• SOURCE PASSAGE:

begin

By Elizabeth Kimberly

Early May

The birds chirp a dawn chorus and the winter rain has diminished. The disparity between the snowy alpine and the verdant lowlands is increasingly stark. Stubborn patches of snow make the rugged forest road impassable and the snowmobile crew has jerry-rigged a winch system to pull their burly trucks and sled trailers across. We giggle at their innovation as we attach skins to our skis, complete a most unusual gear check (Duct tape? Steam drill? PVC pipes? Avalanche gear? Snacks?) and finish our coffee.

We are here to begin the fieldwork for my master’s thesis at Western Washington University. For my research, I am comparing the decades old “ablation-stake method” against a new method for quantifying glacial change. By combining aerial drone imagery and new software, this method could drastically increase the spatial extent and resolution of these measurements, as well as the ease of data collection. I am also linking the retreat of the Easton Glacier, on the south side of Mt. Baker, to streamflow dynamics in its two outlet creeks. In short, my study has the potential to substantially improve our ability to monitor glacier changes and understand downstream effects.

A team of eight, all members of the Northwest Glacier Cruisers snowmobile club, united to help transport our heavy research gear up the Easton Glacier nearly to the summit of Mt. Baker. In less than 20 minutes, our crew has zoomed from 3,000 to 8,500 feet elevation, across cobble-filled creeks, dormant underbrush, unconsolidated glacial till and deep crevasses, all buried under meters of snow. Layers of snow soften the undulating topography and the glacier’s terminus is indistinguishable.

Niki and I follow a pre-set GPS track to find our first site. Our goal for the day is to use a steam drill (not to be mistaken for a sasquatch-sized espresso-maker) to drill five stakes into the snow and ice, which we’ll revisit through the summer and fall to measure changes in the surface elevation. We probe each survey site to ensure we don’t install a stake into a crevasse, and to approximate the depth of the snowpack. Afterward, we enjoy the payoff: a ski through thousands of feet of soft spring corn to four other sites, where we repeat the installation process.

Mid June

The snow bridge across the Easton Glacier’s outlet creek has melted and the glacier is no longer accessible by snowmobile. We approach the ice through an awkward combination of skiing, hiking and bushwhacking. We’re wearing shorts and are disoriented because the glacier’s foreground has morphed into a mosaic of snow, dirt patches and moving water. “Didn’t we ski right over that waterfall just a month ago?”

We arrive at the first stake and measure 127 centimeters (4.16 feet) of snowmelt in the past month. A spider perches on the stake, unaware of the climatic changes unraveling around it. We continue up the center of the glacier, moving delicately and swiftly in seemingly thin places. Sometimes we straddle deep crevasses and peer down into the frozen abyss. Like stratigraphic columns that reveal a chronology of shorelines, the cracks expose layers of snow, firn, or granulated snow not yet pressed into ice, and ice from seasons past.

It’s 3 p.m. and we’ve made it to stake three. The snow appears to have gone through a melt-freeze cycle recently and the corn tempts my skiing instincts. On a whim, we decide to pause our research efforts and jaunt up toward Mt. Baker’s summit.

end

• GIVEN PROBLEM A:
Retype the Mt. Baker fieldwork passage, starting with "We arrive at" and going on through "Mt. Baker’s summit.".
• GIVEN PROBLEM B:
Pick up the Mt. Baker fieldwork passage after its final sentence and keep writing it.

• LISTED RECORDS:
begin

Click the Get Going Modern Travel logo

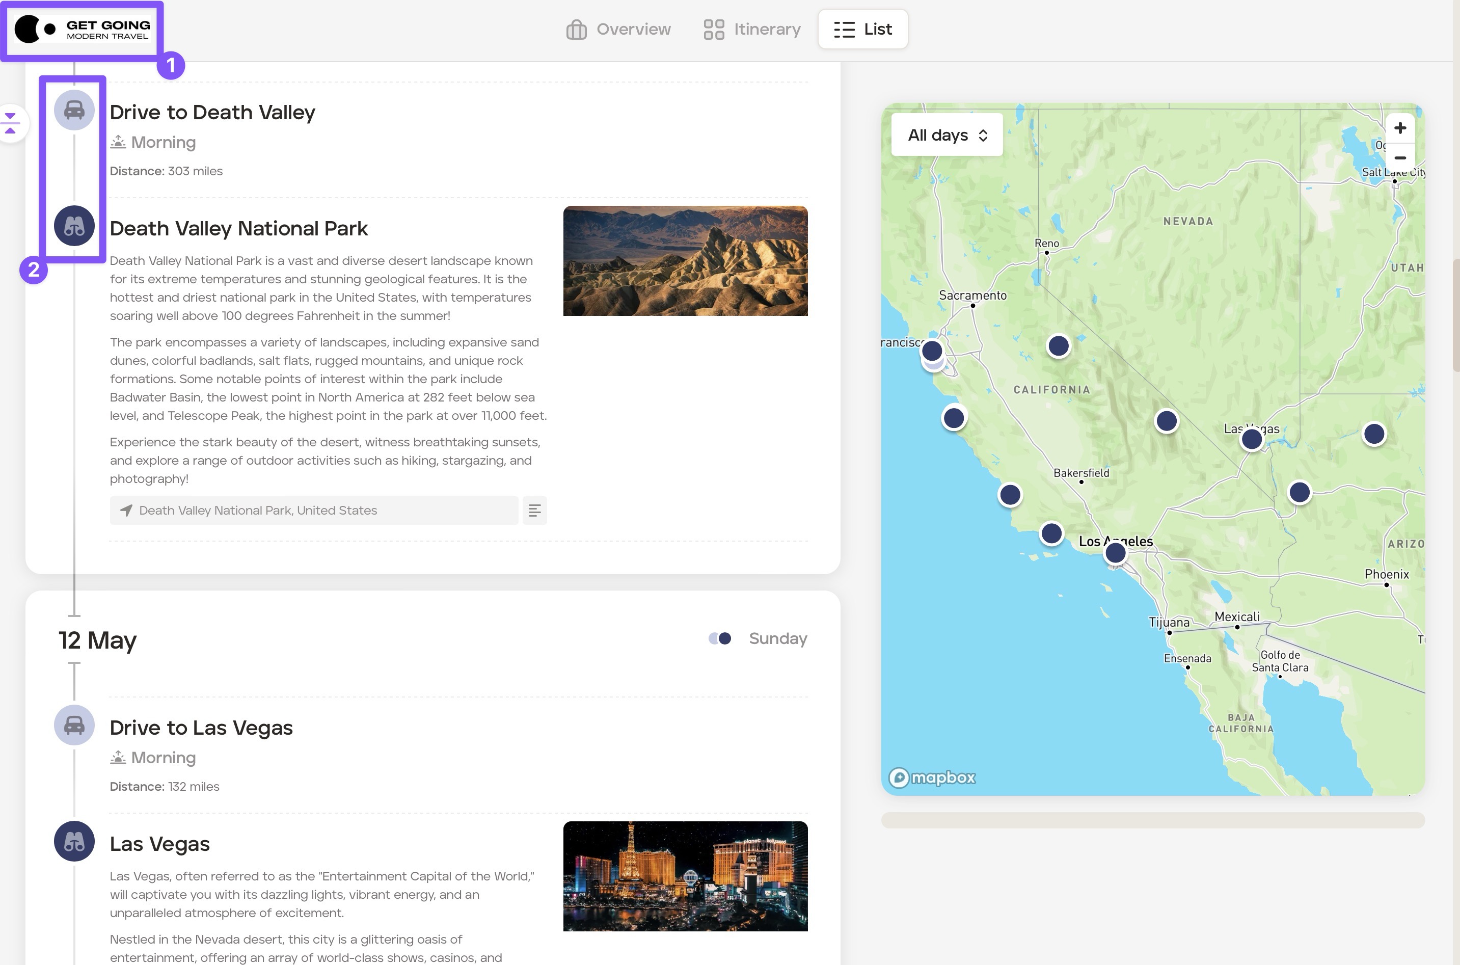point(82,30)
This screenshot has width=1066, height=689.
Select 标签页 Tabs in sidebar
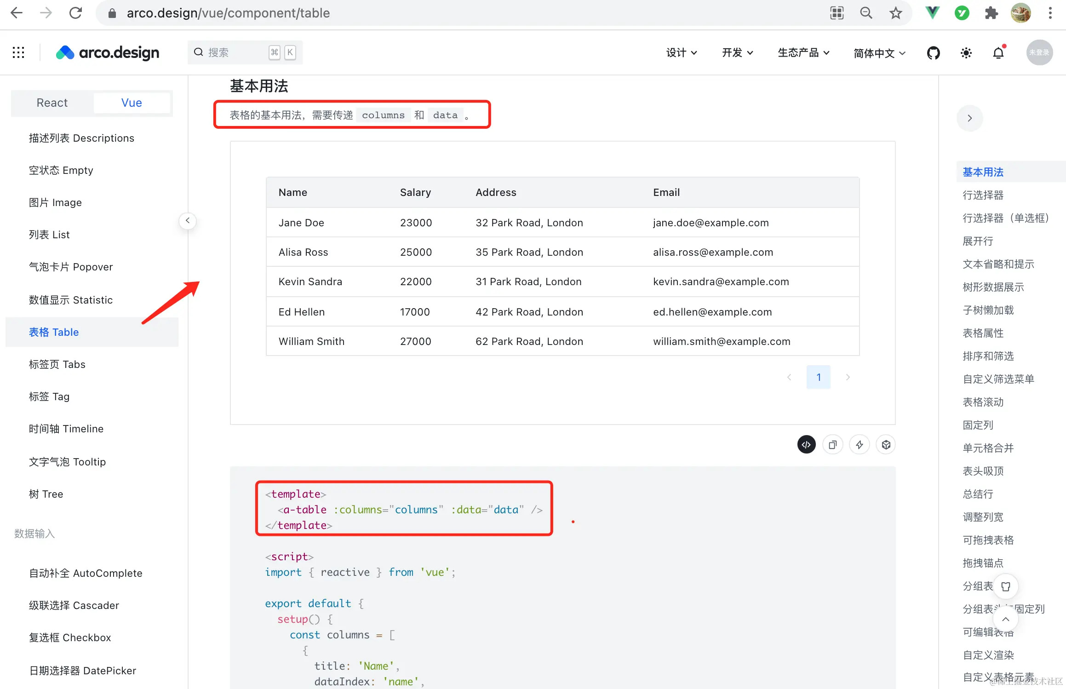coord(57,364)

end

• TASK OUTPUT A:
We arrive at the first stake and measure 127 centimeters (4.16 feet) of snowmelt in the past month. A spider perches on the stake, unaware of the climatic changes unraveling around it. We continue up the center of the glacier, moving delicately and swiftly in seemingly thin places. Sometimes we straddle deep crevasses and peer down into the frozen abyss. Like stratigraphic columns that reveal a chronology of shorelines, the cracks expose layers of snow, firn, or granulated snow not yet pressed into ice, and ice from seasons past.

It’s 3 p.m. and we’ve made it to stake three. The snow appears to have gone through a melt-freeze cycle recently and the corn tempts my skiing instincts. On a whim, we decide to pause our research efforts and jaunt up toward Mt. Baker’s summit.

• TASK OUTPUT B:
Late July

We’re now wearing hiking boots and there’s a heat wave in the valley. The trailhead is packed with day hikers and we’ve swapped ski poles and avalanche gear for crampons and rope. First on our list is installing a second stream gauge to measure the creek’s velocity. After an afternoon of drilling holes into rocks (to install our level-logger, a device that continuously measures the stream’s height) and standing in glacial streams, we sprawled in a flower-filled meadow eating macaroni and cheese and pondering less academic things – does the moon pull on the glacier the way it pulls on the tides?

On our second day, we return to the highest stake for the first time since May. We’re roped five meters apart and moving simultaneously across the ice, navigating mazes of crevasse fields and icefall. Sometimes we rearrange our rope’s trajectory to remain perpendicular to the visible crevasse patterns. We scan the glacier for stake five and Katie spots it at the mouth of a widening crack. Oops.

At stake three, the snow has melted a total of 355 centimeters (11.65 feet) in two months. The untouched field of snow from a month prior is now striped with fissures. The crevasses concentrate in places where the glacier is moving most quickly, typically along convexities in the topography. A cliff of unconsolidated sediment – the remnants of the glacier’s path – guards stake one. We contemplate what climbing Mt. Baker will be like in 50 years and the recently revealed unstable, rocky terrain at the glacier’s edge offers insight. As we leave the glacier and return to camp, I am baffled by the delicate heather buds waltzing in the wind. This sea of wildflowers is a product of millennia of eruptions, glaciation and burrowing marmots.

Mid September

Our final research trip of the season starts on an “even-my-eyelashes-are-soaked” kind of day. The Easton’s summer fast is almost over, as the forecast calls for the first significant snowfall. We need to get our final measurements before the glacier becomes too dangerous. The torrential rain turns to snow as we crest the Easton’s moraine. We pour heavy whipping cream into our pasta – more calories will keep us warm through the night.

We wake to sunshine and a hungry glacier metabolizing its early fall snack (60 centimeters of fresh snow). At this point in the season, the lower part of the glacier is decorated with linear chasms and we’re forced to walk circuitously and in zigzags to approach the stakes, moving among bridges of solid ice. Sometimes we have to leap across them. As we travel higher, the few centimeters of new snow hides the smaller cracks and at one point, Maya’s foot falls into a subsurface pond.

This early fall snow snack is only a small boost of energy after a long ablation season; at one site, we measure almost nine meters worth of melt since early May. We take one last stream measurement and return to the parking lot in the dark. The shorter days coincide with the start of the accumulation season, when the Easton Glacier becomes subject to the fickle whims of ocean temperatures, orographic lift and fluctuating freezing levels – variables that determine its fate.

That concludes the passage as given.